Print all the entries exactly.

++++ Record extracts ++++

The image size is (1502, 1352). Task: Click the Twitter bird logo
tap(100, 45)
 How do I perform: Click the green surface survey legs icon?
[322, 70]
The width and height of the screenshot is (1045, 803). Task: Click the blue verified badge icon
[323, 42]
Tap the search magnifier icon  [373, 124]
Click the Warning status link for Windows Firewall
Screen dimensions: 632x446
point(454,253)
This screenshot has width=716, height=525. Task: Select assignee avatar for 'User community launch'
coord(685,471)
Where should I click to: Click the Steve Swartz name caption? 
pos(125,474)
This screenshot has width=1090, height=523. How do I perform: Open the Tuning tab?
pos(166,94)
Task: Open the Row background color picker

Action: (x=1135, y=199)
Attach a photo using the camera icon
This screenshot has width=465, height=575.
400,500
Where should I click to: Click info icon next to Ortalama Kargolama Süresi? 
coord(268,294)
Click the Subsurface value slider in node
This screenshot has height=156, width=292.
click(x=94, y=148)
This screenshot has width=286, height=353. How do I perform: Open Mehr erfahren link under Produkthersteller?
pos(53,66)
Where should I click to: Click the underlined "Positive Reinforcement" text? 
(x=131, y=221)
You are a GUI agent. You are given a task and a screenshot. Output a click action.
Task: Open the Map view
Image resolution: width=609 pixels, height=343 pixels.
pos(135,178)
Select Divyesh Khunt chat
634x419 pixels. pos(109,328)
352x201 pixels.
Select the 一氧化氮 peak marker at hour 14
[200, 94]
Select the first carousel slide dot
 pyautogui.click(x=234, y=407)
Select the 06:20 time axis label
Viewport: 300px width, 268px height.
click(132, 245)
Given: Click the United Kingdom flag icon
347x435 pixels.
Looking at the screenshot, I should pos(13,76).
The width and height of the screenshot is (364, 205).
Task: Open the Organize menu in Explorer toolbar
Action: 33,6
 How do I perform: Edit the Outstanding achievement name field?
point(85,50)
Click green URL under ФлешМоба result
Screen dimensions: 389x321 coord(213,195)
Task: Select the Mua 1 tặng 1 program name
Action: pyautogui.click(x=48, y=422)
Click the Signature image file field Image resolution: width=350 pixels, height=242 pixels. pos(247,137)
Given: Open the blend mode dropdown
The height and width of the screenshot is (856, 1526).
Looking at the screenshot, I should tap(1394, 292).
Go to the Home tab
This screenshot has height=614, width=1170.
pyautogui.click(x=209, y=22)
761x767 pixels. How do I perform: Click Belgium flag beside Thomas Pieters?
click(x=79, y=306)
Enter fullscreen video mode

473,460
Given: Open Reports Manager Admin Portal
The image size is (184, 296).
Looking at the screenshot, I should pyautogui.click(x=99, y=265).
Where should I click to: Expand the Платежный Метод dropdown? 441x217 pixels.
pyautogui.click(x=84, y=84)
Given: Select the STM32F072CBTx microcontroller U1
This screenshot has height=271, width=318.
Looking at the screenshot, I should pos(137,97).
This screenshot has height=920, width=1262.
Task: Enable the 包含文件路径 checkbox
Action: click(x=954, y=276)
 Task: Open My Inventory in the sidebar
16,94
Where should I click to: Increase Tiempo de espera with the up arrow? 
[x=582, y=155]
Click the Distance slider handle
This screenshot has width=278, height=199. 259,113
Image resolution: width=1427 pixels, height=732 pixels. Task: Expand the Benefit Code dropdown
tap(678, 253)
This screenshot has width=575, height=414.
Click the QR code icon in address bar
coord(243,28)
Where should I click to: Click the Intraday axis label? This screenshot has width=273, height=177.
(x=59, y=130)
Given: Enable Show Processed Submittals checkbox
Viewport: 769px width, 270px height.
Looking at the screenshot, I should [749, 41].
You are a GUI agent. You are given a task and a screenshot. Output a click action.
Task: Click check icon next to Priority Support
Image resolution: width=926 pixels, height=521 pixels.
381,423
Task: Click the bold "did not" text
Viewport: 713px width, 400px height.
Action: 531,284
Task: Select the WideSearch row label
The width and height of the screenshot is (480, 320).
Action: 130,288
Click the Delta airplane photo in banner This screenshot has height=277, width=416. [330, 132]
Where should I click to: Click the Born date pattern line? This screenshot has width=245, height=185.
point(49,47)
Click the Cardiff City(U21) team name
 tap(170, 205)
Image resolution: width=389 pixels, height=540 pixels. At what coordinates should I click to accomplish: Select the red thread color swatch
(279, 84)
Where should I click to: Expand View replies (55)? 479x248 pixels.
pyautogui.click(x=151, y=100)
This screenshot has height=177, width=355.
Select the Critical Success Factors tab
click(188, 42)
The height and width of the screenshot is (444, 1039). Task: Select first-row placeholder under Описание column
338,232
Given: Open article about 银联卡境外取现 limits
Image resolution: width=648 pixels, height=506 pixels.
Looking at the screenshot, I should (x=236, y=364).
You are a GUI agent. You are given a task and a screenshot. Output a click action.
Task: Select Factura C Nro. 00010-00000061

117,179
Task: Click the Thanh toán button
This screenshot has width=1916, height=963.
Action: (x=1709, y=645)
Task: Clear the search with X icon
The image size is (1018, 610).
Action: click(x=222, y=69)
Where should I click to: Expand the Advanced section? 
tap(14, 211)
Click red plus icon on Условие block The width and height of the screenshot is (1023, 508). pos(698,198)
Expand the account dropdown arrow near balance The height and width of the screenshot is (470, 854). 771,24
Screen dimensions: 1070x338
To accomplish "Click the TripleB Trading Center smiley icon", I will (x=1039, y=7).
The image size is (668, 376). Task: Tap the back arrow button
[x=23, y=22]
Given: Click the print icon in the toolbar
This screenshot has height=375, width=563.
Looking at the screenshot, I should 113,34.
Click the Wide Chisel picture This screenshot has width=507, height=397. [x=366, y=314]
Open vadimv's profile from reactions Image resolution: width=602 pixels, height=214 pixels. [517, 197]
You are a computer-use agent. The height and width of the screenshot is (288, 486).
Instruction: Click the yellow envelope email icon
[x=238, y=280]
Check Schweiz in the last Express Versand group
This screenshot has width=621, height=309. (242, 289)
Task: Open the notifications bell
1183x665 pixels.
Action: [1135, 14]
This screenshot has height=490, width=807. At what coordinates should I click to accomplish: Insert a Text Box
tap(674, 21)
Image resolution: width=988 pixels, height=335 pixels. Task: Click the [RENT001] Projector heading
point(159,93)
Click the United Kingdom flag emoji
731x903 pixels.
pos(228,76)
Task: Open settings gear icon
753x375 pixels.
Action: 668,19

++++

:: Output for this task ::
The image size is (1502, 1352). Task: Click the Twitter bird logo
tap(100, 45)
 How do I perform: Click the green surface survey legs icon?
[322, 70]
The width and height of the screenshot is (1045, 803). Task: Click the blue verified badge icon
[323, 42]
Tap the search magnifier icon  [373, 124]
Click the Warning status link for Windows Firewall
Screen dimensions: 632x446
point(454,253)
This screenshot has width=716, height=525. Task: Select assignee avatar for 'User community launch'
coord(685,471)
Where should I click to: Click the Steve Swartz name caption? 
pos(125,474)
This screenshot has width=1090, height=523. How do I perform: Open the Tuning tab?
pos(166,94)
Task: Open the Row background color picker

Action: (x=1135, y=199)
Attach a photo using the camera icon
This screenshot has width=465, height=575.
400,500
Where should I click to: Click info icon next to Ortalama Kargolama Süresi? 
coord(268,294)
Click the Subsurface value slider in node
This screenshot has height=156, width=292.
click(x=94, y=148)
This screenshot has width=286, height=353. How do I perform: Open Mehr erfahren link under Produkthersteller?
pos(53,66)
Where should I click to: Click the underlined "Positive Reinforcement" text? 
(x=131, y=221)
You are a GUI agent. You are given a task and a screenshot. Output a click action.
Task: Open the Map view
Image resolution: width=609 pixels, height=343 pixels.
pos(135,178)
Select Divyesh Khunt chat
634x419 pixels. pos(109,328)
352x201 pixels.
Select the 一氧化氮 peak marker at hour 14
[200, 94]
Select the first carousel slide dot
 pyautogui.click(x=234, y=407)
Select the 06:20 time axis label
Viewport: 300px width, 268px height.
click(132, 245)
Given: Click the United Kingdom flag icon
347x435 pixels.
Looking at the screenshot, I should pos(13,76).
The width and height of the screenshot is (364, 205).
Task: Open the Organize menu in Explorer toolbar
Action: 33,6
 How do I perform: Edit the Outstanding achievement name field?
point(85,50)
Click green URL under ФлешМоба result
Screen dimensions: 389x321 coord(213,195)
Task: Select the Mua 1 tặng 1 program name
Action: pyautogui.click(x=48, y=422)
Click the Signature image file field Image resolution: width=350 pixels, height=242 pixels. pos(247,137)
Given: Open the blend mode dropdown
The height and width of the screenshot is (856, 1526).
Looking at the screenshot, I should tap(1394, 292).
Go to the Home tab
This screenshot has height=614, width=1170.
pyautogui.click(x=209, y=22)
761x767 pixels. How do I perform: Click Belgium flag beside Thomas Pieters?
click(x=79, y=306)
Enter fullscreen video mode

473,460
Given: Open Reports Manager Admin Portal
The image size is (184, 296).
Looking at the screenshot, I should pyautogui.click(x=99, y=265).
Where should I click to: Expand the Платежный Метод dropdown? 441x217 pixels.
pyautogui.click(x=84, y=84)
Given: Select the STM32F072CBTx microcontroller U1
This screenshot has height=271, width=318.
Looking at the screenshot, I should pos(137,97).
This screenshot has height=920, width=1262.
Task: Enable the 包含文件路径 checkbox
Action: click(x=954, y=276)
 Task: Open My Inventory in the sidebar
16,94
Where should I click to: Increase Tiempo de espera with the up arrow? 
[x=582, y=155]
Click the Distance slider handle
This screenshot has width=278, height=199. 259,113
Image resolution: width=1427 pixels, height=732 pixels. Task: Expand the Benefit Code dropdown
tap(678, 253)
This screenshot has width=575, height=414.
Click the QR code icon in address bar
coord(243,28)
Where should I click to: Click the Intraday axis label? This screenshot has width=273, height=177.
(x=59, y=130)
Given: Enable Show Processed Submittals checkbox
Viewport: 769px width, 270px height.
Looking at the screenshot, I should [749, 41].
You are a GUI agent. You are given a task and a screenshot. Output a click action.
Task: Click check icon next to Priority Support
Image resolution: width=926 pixels, height=521 pixels.
381,423
Task: Click the bold "did not" text
Viewport: 713px width, 400px height.
Action: 531,284
Task: Select the WideSearch row label
The width and height of the screenshot is (480, 320).
Action: 130,288
Click the Delta airplane photo in banner This screenshot has height=277, width=416. [330, 132]
Where should I click to: Click the Born date pattern line? This screenshot has width=245, height=185.
point(49,47)
Click the Cardiff City(U21) team name
 tap(170, 205)
Image resolution: width=389 pixels, height=540 pixels. At what coordinates should I click to accomplish: Select the red thread color swatch
(279, 84)
Where should I click to: Expand View replies (55)? 479x248 pixels.
pyautogui.click(x=151, y=100)
This screenshot has height=177, width=355.
Select the Critical Success Factors tab
click(188, 42)
The height and width of the screenshot is (444, 1039). Task: Select first-row placeholder under Описание column
338,232
Given: Open article about 银联卡境外取现 limits
Image resolution: width=648 pixels, height=506 pixels.
Looking at the screenshot, I should (x=236, y=364).
You are a GUI agent. You are given a task and a screenshot. Output a click action.
Task: Select Factura C Nro. 00010-00000061

117,179
Task: Click the Thanh toán button
This screenshot has width=1916, height=963.
Action: (x=1709, y=645)
Task: Clear the search with X icon
The image size is (1018, 610).
Action: click(x=222, y=69)
Where should I click to: Expand the Advanced section? 
tap(14, 211)
Click red plus icon on Условие block The width and height of the screenshot is (1023, 508). pos(698,198)
Expand the account dropdown arrow near balance The height and width of the screenshot is (470, 854). 771,24
Screen dimensions: 1070x338
To accomplish "Click the TripleB Trading Center smiley icon", I will (x=1039, y=7).
The image size is (668, 376). Task: Tap the back arrow button
[x=23, y=22]
Given: Click the print icon in the toolbar
This screenshot has height=375, width=563.
Looking at the screenshot, I should 113,34.
Click the Wide Chisel picture This screenshot has width=507, height=397. [x=366, y=314]
Open vadimv's profile from reactions Image resolution: width=602 pixels, height=214 pixels. [517, 197]
You are a computer-use agent. The height and width of the screenshot is (288, 486).
Instruction: Click the yellow envelope email icon
[x=238, y=280]
Check Schweiz in the last Express Versand group
This screenshot has width=621, height=309. (242, 289)
Task: Open the notifications bell
1183x665 pixels.
Action: [1135, 14]
This screenshot has height=490, width=807. At what coordinates should I click to accomplish: Insert a Text Box
tap(674, 21)
Image resolution: width=988 pixels, height=335 pixels. Task: Click the [RENT001] Projector heading
point(159,93)
Click the United Kingdom flag emoji
731x903 pixels.
pos(228,76)
Task: Open settings gear icon
753x375 pixels.
Action: 668,19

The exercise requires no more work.